◆ Problem to solve
Below are some entries. Reproduce them word for word.

◆ Supplied information
_ _ _ _

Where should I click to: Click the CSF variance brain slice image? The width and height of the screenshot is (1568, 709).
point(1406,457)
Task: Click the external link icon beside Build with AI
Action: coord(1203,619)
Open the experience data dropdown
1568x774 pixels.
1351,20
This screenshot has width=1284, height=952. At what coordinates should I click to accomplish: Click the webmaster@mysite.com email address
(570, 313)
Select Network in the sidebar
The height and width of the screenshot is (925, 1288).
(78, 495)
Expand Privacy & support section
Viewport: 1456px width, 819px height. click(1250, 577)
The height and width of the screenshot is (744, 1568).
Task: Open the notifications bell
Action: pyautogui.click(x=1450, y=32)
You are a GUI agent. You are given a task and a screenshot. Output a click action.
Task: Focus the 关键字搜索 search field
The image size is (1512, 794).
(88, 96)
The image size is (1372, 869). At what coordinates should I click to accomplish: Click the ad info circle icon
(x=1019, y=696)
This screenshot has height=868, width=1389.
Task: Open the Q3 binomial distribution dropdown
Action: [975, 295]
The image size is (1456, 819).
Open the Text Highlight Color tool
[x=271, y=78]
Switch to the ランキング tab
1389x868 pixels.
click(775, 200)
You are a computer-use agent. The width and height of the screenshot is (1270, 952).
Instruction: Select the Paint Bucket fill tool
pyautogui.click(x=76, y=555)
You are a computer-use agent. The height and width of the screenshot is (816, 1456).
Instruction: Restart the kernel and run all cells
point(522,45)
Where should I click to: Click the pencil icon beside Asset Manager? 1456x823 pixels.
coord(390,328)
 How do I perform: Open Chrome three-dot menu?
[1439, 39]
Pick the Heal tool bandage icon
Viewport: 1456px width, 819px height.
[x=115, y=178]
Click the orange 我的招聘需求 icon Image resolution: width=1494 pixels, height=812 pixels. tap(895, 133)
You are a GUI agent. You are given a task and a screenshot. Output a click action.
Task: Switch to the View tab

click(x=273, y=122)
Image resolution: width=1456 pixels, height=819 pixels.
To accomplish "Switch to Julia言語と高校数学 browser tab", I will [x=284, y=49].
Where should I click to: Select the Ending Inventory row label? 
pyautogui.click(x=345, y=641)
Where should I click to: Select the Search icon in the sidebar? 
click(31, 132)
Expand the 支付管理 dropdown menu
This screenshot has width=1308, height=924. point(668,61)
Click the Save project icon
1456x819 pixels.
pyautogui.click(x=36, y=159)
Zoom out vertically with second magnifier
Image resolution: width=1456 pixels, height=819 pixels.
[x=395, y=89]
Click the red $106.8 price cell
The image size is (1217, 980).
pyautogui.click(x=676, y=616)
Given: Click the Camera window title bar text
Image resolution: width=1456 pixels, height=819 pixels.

_ _ _ _

◆ Written solution
Where should I click to: Click the CSF variance brain slice image? The width and height of the screenshot is (1568, 709).
point(1406,457)
Task: Click the external link icon beside Build with AI
Action: coord(1203,619)
Open the experience data dropdown
1568x774 pixels.
1351,20
This screenshot has width=1284, height=952. At what coordinates should I click to accomplish: Click the webmaster@mysite.com email address
(570, 313)
Select Network in the sidebar
The height and width of the screenshot is (925, 1288).
(78, 495)
Expand Privacy & support section
Viewport: 1456px width, 819px height. click(1250, 577)
The height and width of the screenshot is (744, 1568).
Task: Open the notifications bell
Action: pyautogui.click(x=1450, y=32)
You are a GUI agent. You are given a task and a screenshot. Output a click action.
Task: Focus the 关键字搜索 search field
The image size is (1512, 794).
(88, 96)
The image size is (1372, 869). At what coordinates should I click to accomplish: Click the ad info circle icon
(x=1019, y=696)
This screenshot has height=868, width=1389.
Task: Open the Q3 binomial distribution dropdown
Action: [975, 295]
The image size is (1456, 819).
Open the Text Highlight Color tool
[x=271, y=78]
Switch to the ランキング tab
1389x868 pixels.
click(775, 200)
You are a computer-use agent. The width and height of the screenshot is (1270, 952).
Instruction: Select the Paint Bucket fill tool
pyautogui.click(x=76, y=555)
You are a computer-use agent. The height and width of the screenshot is (816, 1456).
Instruction: Restart the kernel and run all cells
point(522,45)
Where should I click to: Click the pencil icon beside Asset Manager? 1456x823 pixels.
coord(390,328)
 How do I perform: Open Chrome three-dot menu?
[1439, 39]
Pick the Heal tool bandage icon
Viewport: 1456px width, 819px height.
[x=115, y=178]
Click the orange 我的招聘需求 icon Image resolution: width=1494 pixels, height=812 pixels. tap(895, 133)
You are a GUI agent. You are given a task and a screenshot. Output a click action.
Task: Switch to the View tab

click(x=273, y=122)
Image resolution: width=1456 pixels, height=819 pixels.
To accomplish "Switch to Julia言語と高校数学 browser tab", I will [x=284, y=49].
Where should I click to: Select the Ending Inventory row label? 
pyautogui.click(x=345, y=641)
Where should I click to: Select the Search icon in the sidebar? 
click(31, 132)
Expand the 支付管理 dropdown menu
This screenshot has width=1308, height=924. point(668,61)
Click the Save project icon
1456x819 pixels.
pyautogui.click(x=36, y=159)
Zoom out vertically with second magnifier
Image resolution: width=1456 pixels, height=819 pixels.
[x=395, y=89]
Click the red $106.8 price cell
The image size is (1217, 980).
pyautogui.click(x=676, y=616)
Given: Click the Camera window title bar text
Image resolution: width=1456 pixels, height=819 pixels.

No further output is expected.